ER visits after surgery: Study finds high rate among seniors

Nearly one in five older adults who have common operations will end up in the emergency department within a month of their hospital stay, a new study finds — a surprisingly high number found in the first national look at the issue.

What’s even more surprising? The wide variation between hospitals, in keeping their older surgery patients from needing emergency care after surgery on their hearts, hips, backs, colons and major blood vessels. Some hospitals had four times the rate of post-surgery emergency care for their patients, compared with others.

In fact, the Medical School team that performed the research with funding from the National Institutes of Health suggests that hospitals could be graded based on their performance on this measure.

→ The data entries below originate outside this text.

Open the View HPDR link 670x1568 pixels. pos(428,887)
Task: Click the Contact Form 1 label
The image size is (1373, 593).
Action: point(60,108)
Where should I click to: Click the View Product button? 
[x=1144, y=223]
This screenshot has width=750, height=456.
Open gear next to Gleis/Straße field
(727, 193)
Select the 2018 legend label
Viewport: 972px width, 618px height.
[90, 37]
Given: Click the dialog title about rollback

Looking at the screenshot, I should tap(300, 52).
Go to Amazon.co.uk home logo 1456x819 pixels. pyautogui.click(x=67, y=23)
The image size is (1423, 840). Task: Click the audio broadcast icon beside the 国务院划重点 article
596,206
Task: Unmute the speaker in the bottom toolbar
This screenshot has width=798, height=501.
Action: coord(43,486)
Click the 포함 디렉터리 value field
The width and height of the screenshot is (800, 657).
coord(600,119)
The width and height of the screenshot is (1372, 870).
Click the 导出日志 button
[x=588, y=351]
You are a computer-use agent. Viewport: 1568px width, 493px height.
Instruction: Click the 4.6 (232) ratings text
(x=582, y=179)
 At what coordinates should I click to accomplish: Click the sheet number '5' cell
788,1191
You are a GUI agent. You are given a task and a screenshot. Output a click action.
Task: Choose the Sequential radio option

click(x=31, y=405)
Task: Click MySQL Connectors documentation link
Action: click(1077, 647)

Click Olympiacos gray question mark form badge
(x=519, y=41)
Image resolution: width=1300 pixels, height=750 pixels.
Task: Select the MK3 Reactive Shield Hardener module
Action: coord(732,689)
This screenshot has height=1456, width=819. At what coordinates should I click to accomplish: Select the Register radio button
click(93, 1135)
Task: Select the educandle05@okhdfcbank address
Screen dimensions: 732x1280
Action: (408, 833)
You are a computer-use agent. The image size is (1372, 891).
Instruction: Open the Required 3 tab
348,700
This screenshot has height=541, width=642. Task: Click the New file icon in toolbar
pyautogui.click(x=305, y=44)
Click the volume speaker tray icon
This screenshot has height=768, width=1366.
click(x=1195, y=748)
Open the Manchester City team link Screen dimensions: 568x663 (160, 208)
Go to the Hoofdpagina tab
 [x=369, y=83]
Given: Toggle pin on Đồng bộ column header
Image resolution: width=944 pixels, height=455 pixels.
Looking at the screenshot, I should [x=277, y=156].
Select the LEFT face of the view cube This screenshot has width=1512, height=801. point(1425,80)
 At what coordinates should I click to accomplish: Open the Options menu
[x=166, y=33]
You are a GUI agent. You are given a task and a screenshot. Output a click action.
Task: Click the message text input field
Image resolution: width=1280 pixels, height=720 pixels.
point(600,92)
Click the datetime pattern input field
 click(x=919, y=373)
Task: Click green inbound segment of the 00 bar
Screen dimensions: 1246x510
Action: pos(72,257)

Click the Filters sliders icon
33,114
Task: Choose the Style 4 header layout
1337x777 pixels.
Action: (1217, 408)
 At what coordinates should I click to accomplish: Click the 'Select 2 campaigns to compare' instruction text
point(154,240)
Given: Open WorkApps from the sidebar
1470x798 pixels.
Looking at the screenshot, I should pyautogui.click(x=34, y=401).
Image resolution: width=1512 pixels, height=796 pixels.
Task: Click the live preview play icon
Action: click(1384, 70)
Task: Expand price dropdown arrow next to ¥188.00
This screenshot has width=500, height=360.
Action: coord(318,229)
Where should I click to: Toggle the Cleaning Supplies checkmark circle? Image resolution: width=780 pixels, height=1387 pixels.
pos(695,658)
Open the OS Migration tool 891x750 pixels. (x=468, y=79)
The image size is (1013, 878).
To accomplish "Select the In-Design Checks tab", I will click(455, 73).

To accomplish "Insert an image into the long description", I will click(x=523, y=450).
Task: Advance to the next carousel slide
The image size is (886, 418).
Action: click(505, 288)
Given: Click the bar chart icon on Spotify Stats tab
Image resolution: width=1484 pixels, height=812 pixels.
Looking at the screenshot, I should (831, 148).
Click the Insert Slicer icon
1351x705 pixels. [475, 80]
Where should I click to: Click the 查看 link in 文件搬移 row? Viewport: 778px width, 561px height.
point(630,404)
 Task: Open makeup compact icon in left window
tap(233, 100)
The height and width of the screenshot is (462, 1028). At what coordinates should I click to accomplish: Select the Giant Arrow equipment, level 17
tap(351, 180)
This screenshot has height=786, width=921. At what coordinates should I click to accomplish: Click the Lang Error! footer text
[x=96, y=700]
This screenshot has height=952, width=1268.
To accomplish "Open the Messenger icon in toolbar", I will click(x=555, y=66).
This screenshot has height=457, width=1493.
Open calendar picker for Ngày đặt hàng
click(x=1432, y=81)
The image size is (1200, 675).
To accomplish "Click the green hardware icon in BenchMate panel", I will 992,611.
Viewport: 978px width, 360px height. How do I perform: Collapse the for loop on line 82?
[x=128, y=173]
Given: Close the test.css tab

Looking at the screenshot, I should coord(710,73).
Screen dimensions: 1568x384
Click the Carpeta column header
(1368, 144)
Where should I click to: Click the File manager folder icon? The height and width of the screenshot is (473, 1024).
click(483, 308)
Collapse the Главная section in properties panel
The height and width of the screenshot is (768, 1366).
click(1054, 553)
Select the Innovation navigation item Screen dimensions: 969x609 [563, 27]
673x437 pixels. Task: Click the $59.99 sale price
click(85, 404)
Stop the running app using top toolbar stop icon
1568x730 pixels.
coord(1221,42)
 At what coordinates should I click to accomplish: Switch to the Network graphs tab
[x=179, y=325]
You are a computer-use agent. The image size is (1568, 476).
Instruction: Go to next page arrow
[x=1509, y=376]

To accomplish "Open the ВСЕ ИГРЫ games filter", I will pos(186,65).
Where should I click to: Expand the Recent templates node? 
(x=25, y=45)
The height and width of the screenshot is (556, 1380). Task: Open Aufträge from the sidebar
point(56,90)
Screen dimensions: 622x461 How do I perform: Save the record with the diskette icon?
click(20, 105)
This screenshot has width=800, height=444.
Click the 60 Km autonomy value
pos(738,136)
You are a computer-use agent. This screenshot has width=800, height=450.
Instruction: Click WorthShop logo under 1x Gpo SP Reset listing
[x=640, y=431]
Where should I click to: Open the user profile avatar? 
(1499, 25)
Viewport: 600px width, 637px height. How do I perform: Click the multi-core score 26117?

But, they note in their paper in the September issue of the journal Health Affairs, further study is needed before post-surgical emergency visits join such measures as hospital readmissions and infections in assessing the quality of hospital care.

The new findings come from an analysis of Medicare data from nearly 2.4 million adults who had at least one of six common operations in a three-year period. Just over 17 percent had one, and more than 4 percent had two or more, ED visits within 30 days of leaving the hospital.

Not only was emergency care common for seniors after surgery — it was also a key route back to a hospital bed. More than half of the patients who sought emergency care ended up being readmitted to the hospital directly from the ED.

Since Medicare now pays hospitals less if they have high readmission rates, and reports those rates publicly, health teams nationwide have ramped up their efforts to make sure hospital patients get support that will keep them from coming back in the “revolving door.” The new study suggests those teams should focus on ways to keep surgery patients from experiencing emergencies after they go home.

“This research is a high-altitude look at this problem, and suggests that we should really be doing more investigation into what is driving the frequency with which patients need to come into the emergency department,” says Dr. Keith Kocher, the study’s lead author and a U-M emergency physician.